The Winter Olympics are now over, and so too the blush marathon must end.  I feel as though I’ve spent a significant amount of time over the last few weeks on Chanel products, so it is time to add some variety.  Later on, there may be time to add some more Chanel Joues Contrastes from my drawer to the site.

So far, I’ve reviewed fifteen Chanel blushes in the Joues Contrastes format.

To organize the information here, here are the Chanel Joues Contrastes blushes reviewed on the site to date:

  • Enchanteresse is reviewed here.
  • Fandango is reviewed here.
  • Imprevu is reviewed here.
  • In Love is reviewed here.
  • Lumieres Magiques is reviewed here.
  • Luna is reviewed here.
  • Mocha is reviewed here.
  • Narcisse is reviewed here.
  • Nude is reviewed here.
  • Orchid Rose is reviewed here.
  • Reflex (non-U.S.) is reviewed here.
  • Rose Bronze is reviewed here.
  • Rose Petale is reviewed here.
  • Tempting Beige is reviewed here.
  • Turbulent is reviewed here.

Hopefully this will allow you to click to compare them.

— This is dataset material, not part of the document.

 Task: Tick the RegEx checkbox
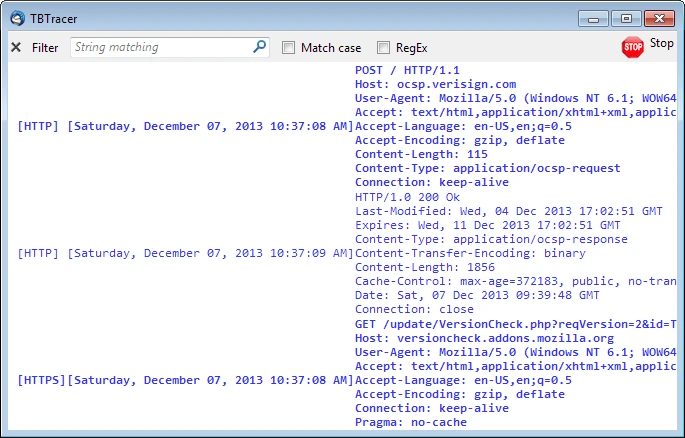(x=383, y=47)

One blush that I’m unlikely to ever add is Fresque, which was released for Fall 2009.  I’ve tried this several times at counters, attempting to get it to work but I still cannot understand the logic of that blush.  It’s either the peach equivalent of Narcisse, or a glowy highlighter.  Unfortunately, it nearly completely matches my natural skintone when applied.  Chanel’s sales associates (yes, more than one) have literally refused to sell it to me, as it simply is invisible on me when applied.  If you are fair and warm toned, now you know.

Which is  your favorite blush–of any brand or type?